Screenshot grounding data
=====

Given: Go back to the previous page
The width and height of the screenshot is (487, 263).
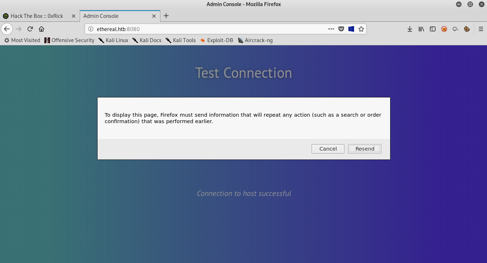Looking at the screenshot, I should pos(7,29).
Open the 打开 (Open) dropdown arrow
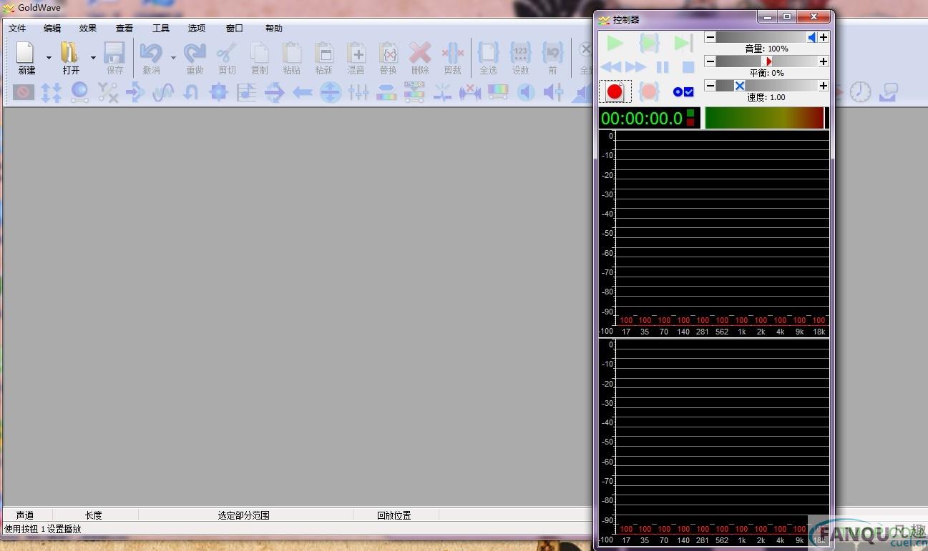 [x=93, y=57]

=====

Restate each line of the records exactly; pictures do not belong in the copy.

Given: Go back to the previous page
The width and height of the screenshot is (487, 263).
Looking at the screenshot, I should pos(7,29).
Open the 打开 (Open) dropdown arrow
 [x=93, y=57]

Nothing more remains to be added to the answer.